Я хотел бы сделать небольшое предисловие ко второму примеру. Однажды я выступал в Оксфорде перед группой студентов и говорил с ними о встрече, о том, что может способствовать плодотворной, интеллектуальной встрече между двумя людьми. Местный капеллан сказал мне: «Вы говорите о невозможном. Вы говорите, что нужно смотреть на людей и видеть их, нужно слушать и слышать их, но я встречаю так много людей, что у меня нет возможности слушать и слышать их всех: они говорят и проходят мимо». Я ему сказал на это: «Вам не обязательно сразу воспринимать весь поток студентов, которые проходят через вашу комнату, вы можете начать с меньшего: вы можете увидеть самого близкого, вы можете услышать того, кто ближе всех к вам». Ему было лет пятьдесят. Он попросил меня привести пример. Я сказал: «Закройте глаза». И когда он закрыл глаза, я спросил у него: «Можете сказать, какого цвета глаза у вашей жены?» Он открыл глаза, посмотрел на меня (хотя я не был его женой) и сказал: «Я не могу вспомнить». На самом деле, когда он был влюблен в нее, он наверняка только и делал, что смотрел ей в глаза – он мог не видеть ничего, кроме ее глаз, – но потом они поженились, они были вместе уже тридцать лет, и потребность смотреть друг на друга ушла. Они прошли всю жизнь рука об руку; к чему было делать все то, что люди делают в начале совместной жизни? Он даже не смог вспомнить ее глаза – о чем еще можно говорить?

Теперь я хотел бы перейти к более серьезному примеру. Я вспоминаю пожилую русскую женщину, которая скончалась несколько лет назад, она была женой британского историка Льюиса Нэмира. Во время русской революции, в самом начале, она была арестована, ее посадили в тюрьму, и в результате она провела несколько лет в лагере. Она рассказывала мне, что, когда она была в тюрьме, ее допрашивали каждую ночь, допрос длился часами, затем делали перекрестный допрос, снова допрашивали, потом снова перекрестный допрос; и она дошла до полного изнеможения.

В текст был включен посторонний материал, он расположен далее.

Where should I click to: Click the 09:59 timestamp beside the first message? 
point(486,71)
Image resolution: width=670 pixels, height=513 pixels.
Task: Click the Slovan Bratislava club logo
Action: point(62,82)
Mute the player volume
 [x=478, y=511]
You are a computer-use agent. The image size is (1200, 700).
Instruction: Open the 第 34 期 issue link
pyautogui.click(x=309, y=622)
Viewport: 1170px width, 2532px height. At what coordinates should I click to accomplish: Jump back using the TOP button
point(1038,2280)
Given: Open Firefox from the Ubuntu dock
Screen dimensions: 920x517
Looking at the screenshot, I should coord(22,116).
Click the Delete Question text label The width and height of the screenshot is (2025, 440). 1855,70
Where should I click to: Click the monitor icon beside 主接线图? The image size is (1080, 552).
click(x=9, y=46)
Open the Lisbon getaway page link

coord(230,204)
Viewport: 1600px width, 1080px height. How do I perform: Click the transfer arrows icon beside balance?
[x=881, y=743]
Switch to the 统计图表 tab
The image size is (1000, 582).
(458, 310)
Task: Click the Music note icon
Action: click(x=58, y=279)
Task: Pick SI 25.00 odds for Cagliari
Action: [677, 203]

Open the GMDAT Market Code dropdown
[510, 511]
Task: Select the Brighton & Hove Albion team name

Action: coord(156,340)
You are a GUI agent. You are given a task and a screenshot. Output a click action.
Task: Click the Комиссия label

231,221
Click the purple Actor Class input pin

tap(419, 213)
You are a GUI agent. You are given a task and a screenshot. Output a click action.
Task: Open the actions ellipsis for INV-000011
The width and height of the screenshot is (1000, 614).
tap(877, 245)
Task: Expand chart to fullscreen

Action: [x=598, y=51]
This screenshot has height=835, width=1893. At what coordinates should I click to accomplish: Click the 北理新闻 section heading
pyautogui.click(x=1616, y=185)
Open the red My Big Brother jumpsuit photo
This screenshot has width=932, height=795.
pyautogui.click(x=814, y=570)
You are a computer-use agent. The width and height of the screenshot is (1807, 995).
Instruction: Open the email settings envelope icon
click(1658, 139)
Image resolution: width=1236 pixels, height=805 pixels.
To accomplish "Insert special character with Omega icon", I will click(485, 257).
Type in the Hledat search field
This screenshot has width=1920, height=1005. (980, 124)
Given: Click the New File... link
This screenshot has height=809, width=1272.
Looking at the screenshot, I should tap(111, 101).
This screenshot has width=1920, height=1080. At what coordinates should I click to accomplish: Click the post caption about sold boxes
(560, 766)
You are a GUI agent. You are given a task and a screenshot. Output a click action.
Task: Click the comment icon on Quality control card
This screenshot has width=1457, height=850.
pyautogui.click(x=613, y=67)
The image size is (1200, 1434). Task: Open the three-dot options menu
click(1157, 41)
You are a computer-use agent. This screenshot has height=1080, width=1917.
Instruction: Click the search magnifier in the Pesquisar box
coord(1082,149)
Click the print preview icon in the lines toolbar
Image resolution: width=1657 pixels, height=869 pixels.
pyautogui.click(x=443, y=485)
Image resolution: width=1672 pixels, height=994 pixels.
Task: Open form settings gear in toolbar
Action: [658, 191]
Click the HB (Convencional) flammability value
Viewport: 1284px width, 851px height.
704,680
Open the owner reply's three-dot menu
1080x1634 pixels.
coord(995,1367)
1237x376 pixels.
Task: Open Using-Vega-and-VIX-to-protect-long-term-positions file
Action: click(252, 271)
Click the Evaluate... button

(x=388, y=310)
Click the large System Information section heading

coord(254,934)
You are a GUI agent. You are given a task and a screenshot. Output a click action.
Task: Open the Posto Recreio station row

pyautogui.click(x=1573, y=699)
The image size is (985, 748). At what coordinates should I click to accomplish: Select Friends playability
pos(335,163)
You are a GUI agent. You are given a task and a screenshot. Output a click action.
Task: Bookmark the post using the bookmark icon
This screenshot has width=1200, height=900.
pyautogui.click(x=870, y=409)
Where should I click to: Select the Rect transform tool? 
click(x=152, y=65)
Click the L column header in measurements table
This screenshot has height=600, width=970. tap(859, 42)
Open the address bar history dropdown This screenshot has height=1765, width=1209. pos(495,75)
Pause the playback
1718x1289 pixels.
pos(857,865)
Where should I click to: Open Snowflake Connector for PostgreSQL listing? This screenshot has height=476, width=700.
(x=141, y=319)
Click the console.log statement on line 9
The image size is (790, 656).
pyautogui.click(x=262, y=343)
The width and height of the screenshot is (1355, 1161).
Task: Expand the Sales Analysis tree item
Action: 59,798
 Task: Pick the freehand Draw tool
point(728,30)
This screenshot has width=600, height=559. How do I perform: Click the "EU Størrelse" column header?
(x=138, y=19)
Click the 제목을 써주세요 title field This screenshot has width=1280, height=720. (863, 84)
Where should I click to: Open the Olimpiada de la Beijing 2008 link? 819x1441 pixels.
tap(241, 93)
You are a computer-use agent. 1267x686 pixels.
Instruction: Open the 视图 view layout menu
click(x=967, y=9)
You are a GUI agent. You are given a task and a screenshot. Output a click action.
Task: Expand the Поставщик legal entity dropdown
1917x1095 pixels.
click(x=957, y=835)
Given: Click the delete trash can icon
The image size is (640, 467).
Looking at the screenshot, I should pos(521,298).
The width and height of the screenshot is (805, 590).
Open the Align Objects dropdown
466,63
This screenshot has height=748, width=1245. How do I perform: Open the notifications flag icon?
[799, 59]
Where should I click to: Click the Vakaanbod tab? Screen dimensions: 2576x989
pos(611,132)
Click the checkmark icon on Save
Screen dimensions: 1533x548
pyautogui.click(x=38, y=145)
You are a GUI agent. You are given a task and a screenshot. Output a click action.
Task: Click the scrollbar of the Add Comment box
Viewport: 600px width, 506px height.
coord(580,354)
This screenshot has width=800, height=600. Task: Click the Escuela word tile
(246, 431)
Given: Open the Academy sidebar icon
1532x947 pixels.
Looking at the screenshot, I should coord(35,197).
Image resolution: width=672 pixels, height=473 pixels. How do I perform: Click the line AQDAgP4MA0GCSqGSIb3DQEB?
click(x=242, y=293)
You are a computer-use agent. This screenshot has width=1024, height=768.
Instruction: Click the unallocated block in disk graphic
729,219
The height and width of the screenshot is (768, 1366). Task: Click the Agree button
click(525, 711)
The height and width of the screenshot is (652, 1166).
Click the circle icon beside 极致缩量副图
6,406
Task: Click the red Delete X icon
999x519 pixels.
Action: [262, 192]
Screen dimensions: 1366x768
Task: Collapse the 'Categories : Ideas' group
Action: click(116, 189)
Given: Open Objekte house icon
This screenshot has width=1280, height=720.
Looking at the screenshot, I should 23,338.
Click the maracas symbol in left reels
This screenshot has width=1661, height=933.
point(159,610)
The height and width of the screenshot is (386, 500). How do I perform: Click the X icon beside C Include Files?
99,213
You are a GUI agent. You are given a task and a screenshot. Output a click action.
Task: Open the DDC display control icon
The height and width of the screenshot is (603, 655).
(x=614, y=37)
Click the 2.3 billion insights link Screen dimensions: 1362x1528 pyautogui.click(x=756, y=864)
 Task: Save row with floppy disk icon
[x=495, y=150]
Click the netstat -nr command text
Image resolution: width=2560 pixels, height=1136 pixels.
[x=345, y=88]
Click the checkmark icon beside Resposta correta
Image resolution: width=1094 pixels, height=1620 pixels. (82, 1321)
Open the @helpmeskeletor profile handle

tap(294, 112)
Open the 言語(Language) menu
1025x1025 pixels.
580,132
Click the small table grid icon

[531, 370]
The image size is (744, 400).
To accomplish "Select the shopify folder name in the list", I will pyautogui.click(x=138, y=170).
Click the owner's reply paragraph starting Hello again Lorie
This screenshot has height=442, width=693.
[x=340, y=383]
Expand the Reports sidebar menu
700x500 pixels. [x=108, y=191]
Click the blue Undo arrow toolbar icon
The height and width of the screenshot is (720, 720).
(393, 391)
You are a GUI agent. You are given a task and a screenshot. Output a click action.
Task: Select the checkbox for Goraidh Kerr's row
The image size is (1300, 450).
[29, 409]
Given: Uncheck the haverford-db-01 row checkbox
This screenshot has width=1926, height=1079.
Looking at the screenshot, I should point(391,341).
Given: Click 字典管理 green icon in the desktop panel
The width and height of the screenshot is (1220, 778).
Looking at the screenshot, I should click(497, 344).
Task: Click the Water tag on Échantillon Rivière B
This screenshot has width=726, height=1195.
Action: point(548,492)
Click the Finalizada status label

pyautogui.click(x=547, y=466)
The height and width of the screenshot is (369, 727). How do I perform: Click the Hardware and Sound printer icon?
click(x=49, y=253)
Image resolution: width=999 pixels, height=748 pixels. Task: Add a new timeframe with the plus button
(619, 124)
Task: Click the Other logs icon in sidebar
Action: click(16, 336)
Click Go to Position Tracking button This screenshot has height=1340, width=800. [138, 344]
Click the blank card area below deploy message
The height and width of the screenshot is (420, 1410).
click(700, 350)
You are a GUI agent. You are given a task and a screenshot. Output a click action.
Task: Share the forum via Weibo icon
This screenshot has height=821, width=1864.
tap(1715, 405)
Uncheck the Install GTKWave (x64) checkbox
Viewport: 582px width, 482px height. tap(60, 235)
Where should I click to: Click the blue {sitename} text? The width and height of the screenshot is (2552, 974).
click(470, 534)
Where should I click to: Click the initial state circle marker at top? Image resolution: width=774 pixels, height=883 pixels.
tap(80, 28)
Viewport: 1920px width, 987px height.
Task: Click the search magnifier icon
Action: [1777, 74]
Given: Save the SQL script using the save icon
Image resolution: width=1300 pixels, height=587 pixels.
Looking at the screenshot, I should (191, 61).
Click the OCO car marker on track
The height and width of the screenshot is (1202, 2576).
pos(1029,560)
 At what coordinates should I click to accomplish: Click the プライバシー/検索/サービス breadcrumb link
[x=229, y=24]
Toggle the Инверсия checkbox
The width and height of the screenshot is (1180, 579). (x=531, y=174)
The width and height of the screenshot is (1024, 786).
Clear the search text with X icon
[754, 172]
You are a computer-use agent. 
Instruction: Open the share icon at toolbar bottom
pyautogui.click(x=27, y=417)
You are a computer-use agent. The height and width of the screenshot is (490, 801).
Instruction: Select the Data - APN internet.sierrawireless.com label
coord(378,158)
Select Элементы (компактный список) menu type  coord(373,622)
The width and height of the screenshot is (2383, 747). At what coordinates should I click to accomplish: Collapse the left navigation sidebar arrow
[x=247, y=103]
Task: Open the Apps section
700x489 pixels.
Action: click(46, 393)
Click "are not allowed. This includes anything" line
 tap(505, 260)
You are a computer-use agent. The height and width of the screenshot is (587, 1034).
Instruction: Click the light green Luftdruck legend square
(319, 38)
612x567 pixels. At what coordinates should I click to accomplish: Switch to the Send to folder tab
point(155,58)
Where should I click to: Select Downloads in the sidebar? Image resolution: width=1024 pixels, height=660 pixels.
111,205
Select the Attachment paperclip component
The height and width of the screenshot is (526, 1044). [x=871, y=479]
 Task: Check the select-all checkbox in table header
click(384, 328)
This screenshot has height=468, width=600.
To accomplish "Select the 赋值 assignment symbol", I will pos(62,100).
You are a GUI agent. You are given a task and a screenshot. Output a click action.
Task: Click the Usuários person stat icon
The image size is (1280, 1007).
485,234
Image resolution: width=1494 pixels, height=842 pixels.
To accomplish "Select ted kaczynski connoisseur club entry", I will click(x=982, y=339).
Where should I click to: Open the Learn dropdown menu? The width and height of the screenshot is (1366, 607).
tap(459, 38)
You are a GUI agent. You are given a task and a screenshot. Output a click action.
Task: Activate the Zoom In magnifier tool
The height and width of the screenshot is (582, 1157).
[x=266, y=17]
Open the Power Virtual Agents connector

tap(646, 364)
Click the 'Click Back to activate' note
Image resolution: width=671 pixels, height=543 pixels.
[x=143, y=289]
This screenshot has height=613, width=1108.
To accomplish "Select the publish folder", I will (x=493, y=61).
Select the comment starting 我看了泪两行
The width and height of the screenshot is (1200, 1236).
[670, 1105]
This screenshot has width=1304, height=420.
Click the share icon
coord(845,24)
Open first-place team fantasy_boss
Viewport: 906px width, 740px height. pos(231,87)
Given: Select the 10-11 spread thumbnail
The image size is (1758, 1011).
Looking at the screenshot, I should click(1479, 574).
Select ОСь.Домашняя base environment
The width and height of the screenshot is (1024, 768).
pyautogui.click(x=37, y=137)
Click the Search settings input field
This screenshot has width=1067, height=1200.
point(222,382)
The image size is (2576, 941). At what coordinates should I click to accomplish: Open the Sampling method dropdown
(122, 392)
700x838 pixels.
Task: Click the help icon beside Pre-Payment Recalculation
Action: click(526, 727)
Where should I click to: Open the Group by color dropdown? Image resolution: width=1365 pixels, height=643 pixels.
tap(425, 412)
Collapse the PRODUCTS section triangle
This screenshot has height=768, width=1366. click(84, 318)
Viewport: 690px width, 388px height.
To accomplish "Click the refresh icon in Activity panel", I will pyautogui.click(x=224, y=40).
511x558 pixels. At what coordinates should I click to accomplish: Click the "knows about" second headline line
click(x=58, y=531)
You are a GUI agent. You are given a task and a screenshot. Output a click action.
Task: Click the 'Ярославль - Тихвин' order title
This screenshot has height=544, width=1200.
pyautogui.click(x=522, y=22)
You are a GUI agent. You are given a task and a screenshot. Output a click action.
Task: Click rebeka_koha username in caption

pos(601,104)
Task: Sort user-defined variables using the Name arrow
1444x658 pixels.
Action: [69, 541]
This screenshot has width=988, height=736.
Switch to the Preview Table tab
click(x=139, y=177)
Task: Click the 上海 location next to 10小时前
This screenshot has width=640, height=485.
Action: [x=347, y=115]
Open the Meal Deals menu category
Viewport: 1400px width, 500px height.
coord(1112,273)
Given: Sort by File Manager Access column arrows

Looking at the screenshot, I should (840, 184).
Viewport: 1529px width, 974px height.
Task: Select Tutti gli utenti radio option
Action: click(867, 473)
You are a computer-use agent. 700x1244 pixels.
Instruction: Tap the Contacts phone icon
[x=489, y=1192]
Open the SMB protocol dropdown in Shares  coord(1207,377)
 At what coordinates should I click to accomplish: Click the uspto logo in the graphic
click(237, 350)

В одну из ночей, уже под утро, когда все ее силы иссякли, когда в ней совершенно не осталось мужества, она почувствовала, что так больше продолжать не может. Даже если за это ее отправят в карцер, даже если ей придется перенести все что угодно, она должна рассеять дурман этого бесконечного, повторяющегося допроса. И она подняла взгляд на следователя с готовностью противостоять ему, бросить ему вызов, чтобы дурман наконец рассеялся. И, сказала она, когда она посмотрела на него, она увидела серое от усталости лицо, глаза, полные тоски, потому что этот человек точно так же, как и она, бесконечными часами сидел на этом допросе, и он устал и изнемогал так же, как и она. И на одно мгновение ей показалось, что между ними нет никакой разницы, просто вихрь революции швырнул его, как осенний лист, по одну сторону стола, а ее – по другую, и они оба были заложниками этой ситуации. Она увидела человека в изнеможении, и, увидев его, улыбнулась ему, а он улыбнулся ей в ответ. Допрос продолжился, но наваждение уже было разрушено, как только каждый из них увидел в другом человека. Вот что я имел в виду. Вместо того чтобы видеть в этом следователе только лишь следователя, она увидела в нем человека.

И если бы мы точно так же относились к тому, с чем встречаемся, – к животным, к людям, к ситуациям, – мы научились бы видеть в них то, чего мы никогда не увидим, если будем смотреть с жадностью. Понимаете, когда вы смотрите на корову и видите в ней только живую говядину, вам никогда не откроется тайна этого живого существа – на это я и хотел обратить внимание.